Wendy Tucker of Project Renaissance, which oversees Nashville Rise, is in the Tennessean disputing the lies made from a handful of school board members. Wendy Tucker does a great job at laying down the facts around Nashville Rise and Project Renaissance.
Like I have previously written about, Tucker first discusses that one of Will Pinkston’s demands was a list of schools that the parents of Nashville Rise send their kids.
We sincerely hope Mr. Pinkston is interested in the needs of all children in his district and across Nashville, not just of those who attend schools he condones.
She then delves into the fighting back the lies that have been spread.
Hasn’t Project Renaissance/Nashville Rise hidden their funding from everyone? Not true.
When reporters asked for our Schedule of Contributors, we provided it immediately. When The Tennessean asked for our tax return, we provided that immediately as well.
Isn’t Project Renaissance funded by the Eli Broad Foundation? Not true.
Mr. Pinkston and school board member Amy Frogge have attacked the Eli Broad Foundation and continue to insist that they are funding our work. We have never requested or received funding from the Broad Foundation.
What about the allegations Project Renaissance recruited Amy Frogge’s opponent? Not true.
We have also been accused of political activity, including a claim by Ms. Frogge on her public Facebook page that we recruited her opponent. As a 501(c)(3) nonprofit, Project Renaissance has not engaged in any political activity, including recruiting candidates or participating in political campaigns, and our organization is not endorsing or advancing the cause of any candidates in this or any election.
Doesn’t Project Renaissance support vouchers and employ lobbyists? Not true.
We are not supporting vouchers. We do not employ a lobbyist and do not engage in any lobbying at the state legislature.
Sitting school board members are to blame for this false spread of information.

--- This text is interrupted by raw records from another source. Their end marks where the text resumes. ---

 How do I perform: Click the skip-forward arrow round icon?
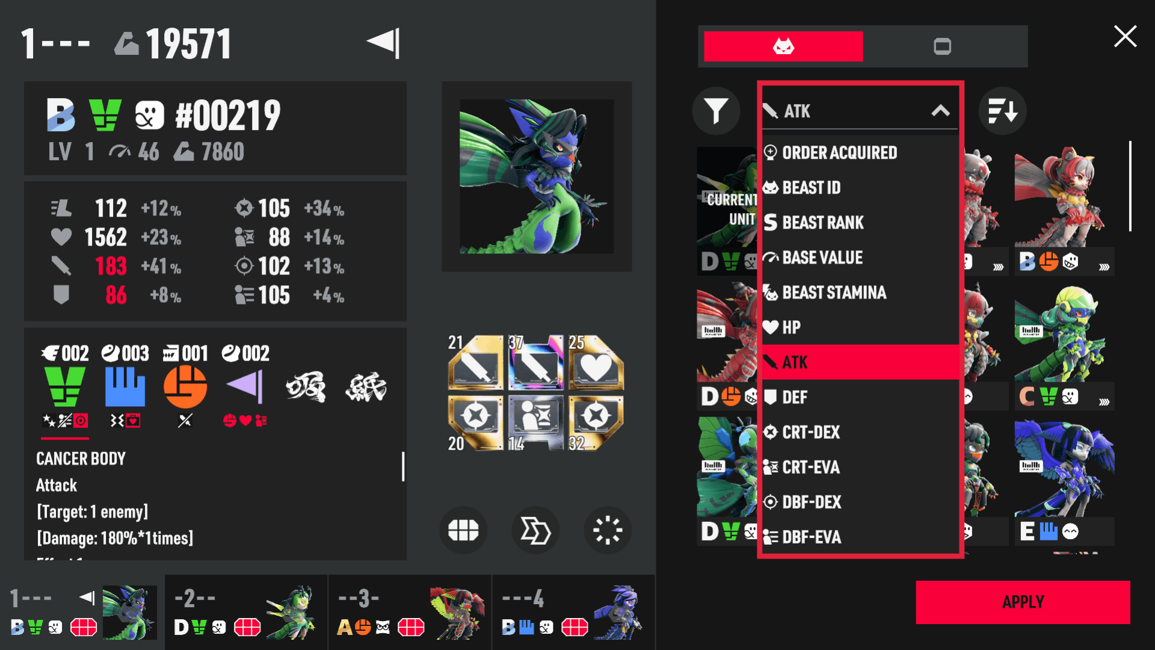pos(535,530)
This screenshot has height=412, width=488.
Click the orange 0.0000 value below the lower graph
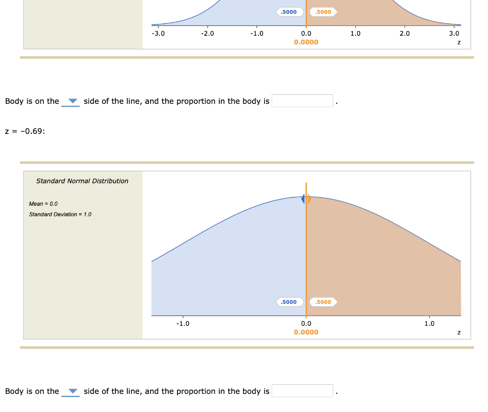pyautogui.click(x=305, y=332)
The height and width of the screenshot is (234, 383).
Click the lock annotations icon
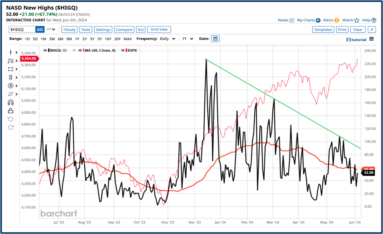[11, 111]
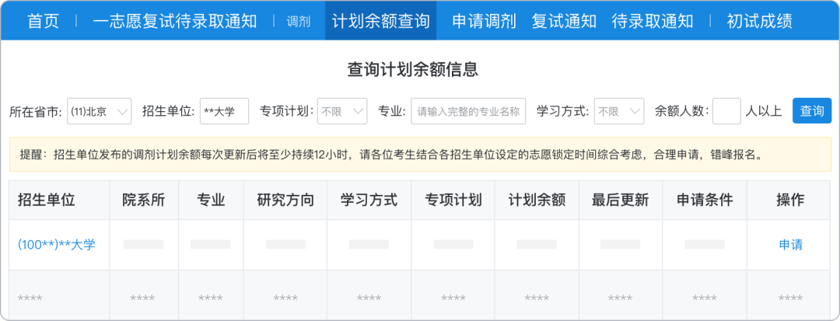Screen dimensions: 840x321
Task: Click the 申请条件 column header
Action: click(705, 200)
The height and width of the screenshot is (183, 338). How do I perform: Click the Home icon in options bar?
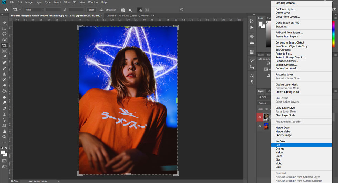tap(6, 10)
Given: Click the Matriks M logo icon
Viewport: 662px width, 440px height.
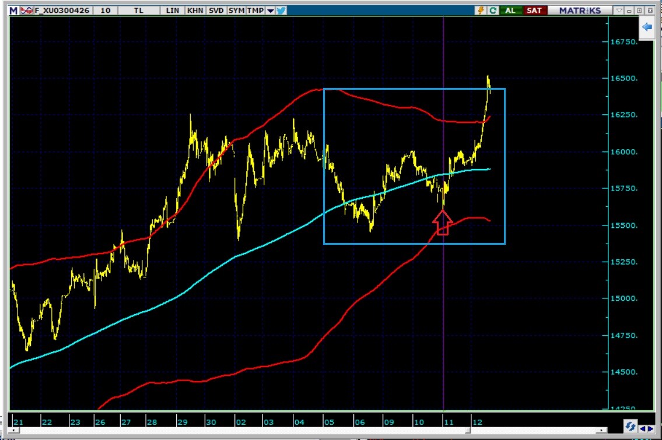Looking at the screenshot, I should (13, 10).
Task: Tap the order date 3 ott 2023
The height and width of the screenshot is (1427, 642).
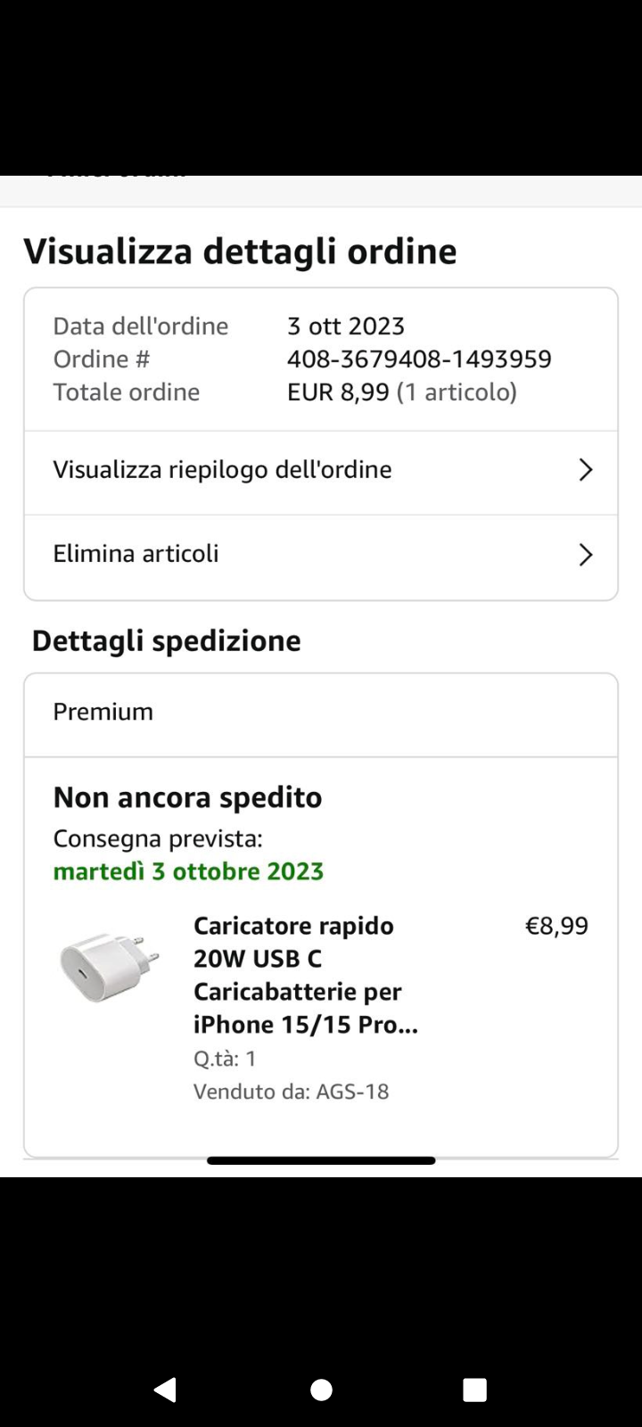Action: [346, 326]
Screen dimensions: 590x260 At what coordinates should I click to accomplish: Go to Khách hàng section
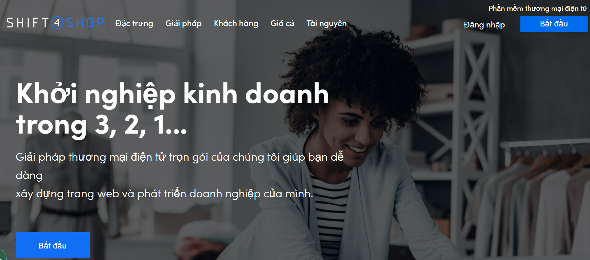point(236,23)
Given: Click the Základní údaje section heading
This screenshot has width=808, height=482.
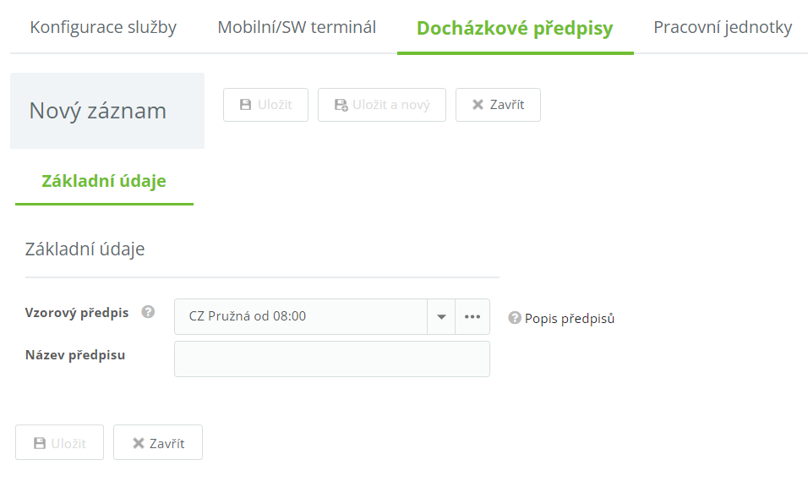Looking at the screenshot, I should pyautogui.click(x=85, y=249).
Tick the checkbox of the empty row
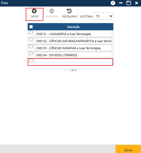The image size is (141, 153). 31,61
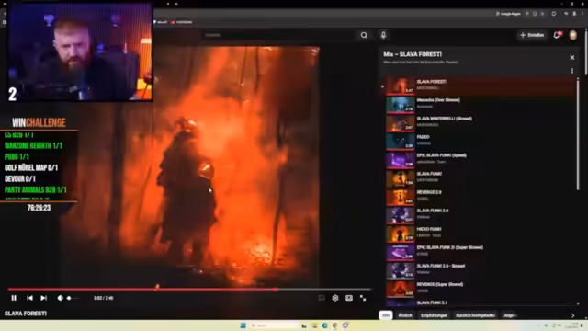The width and height of the screenshot is (588, 331).
Task: Select the Ähnlich filter chip
Action: click(405, 315)
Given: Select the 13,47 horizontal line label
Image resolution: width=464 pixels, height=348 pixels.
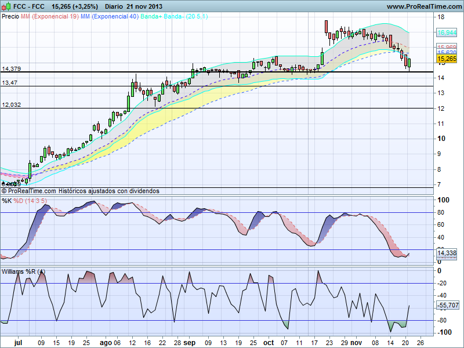Looking at the screenshot, I should [x=9, y=83].
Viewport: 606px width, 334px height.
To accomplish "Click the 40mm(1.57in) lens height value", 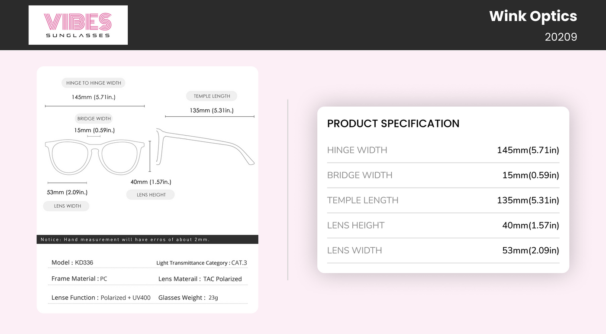I will (530, 226).
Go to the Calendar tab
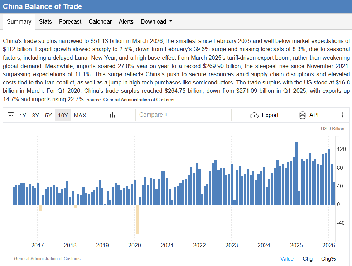Viewport: 352px width, 266px height. click(x=100, y=21)
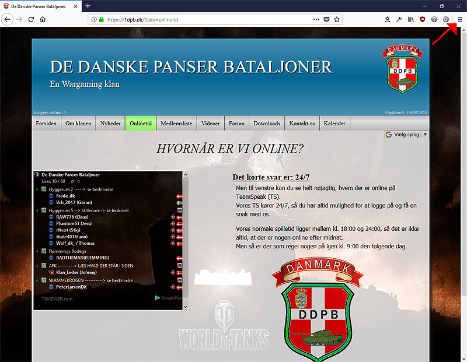This screenshot has width=467, height=362.
Task: Click the Google Play badge in TS viewer
Action: [168, 298]
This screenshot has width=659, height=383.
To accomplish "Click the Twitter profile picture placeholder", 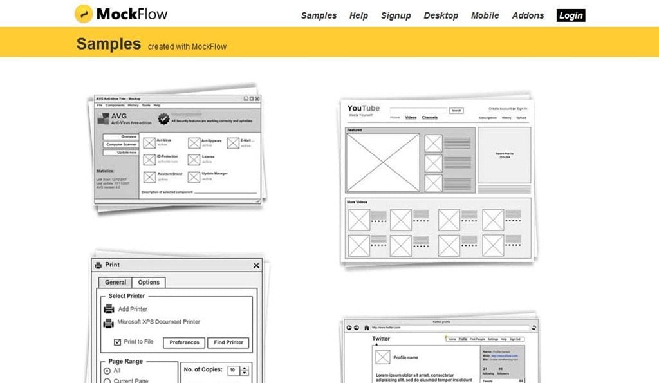I will click(x=383, y=357).
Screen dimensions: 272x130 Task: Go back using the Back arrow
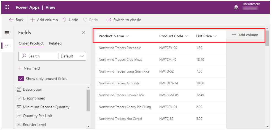point(11,20)
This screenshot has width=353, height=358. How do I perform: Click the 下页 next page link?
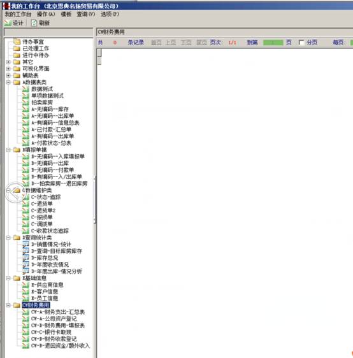tap(186, 43)
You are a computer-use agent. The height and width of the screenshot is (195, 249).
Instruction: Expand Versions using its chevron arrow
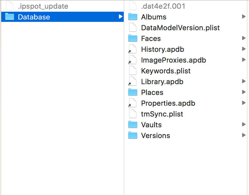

It’s sad that our elected officials would rather spread lies than discuss education with Nashville’s parents.
Public officials should be mindful of the irreparable harm that false accusations cause. While lively debate is a reality in the education arena, defamation takes things too far.
Wendy Tucker again extends the invitation to the forum to Pinkston, Frogge, and Jill Speering.
Are these school board members too afraid to talk to a group of diverse parents? It looks that way so far.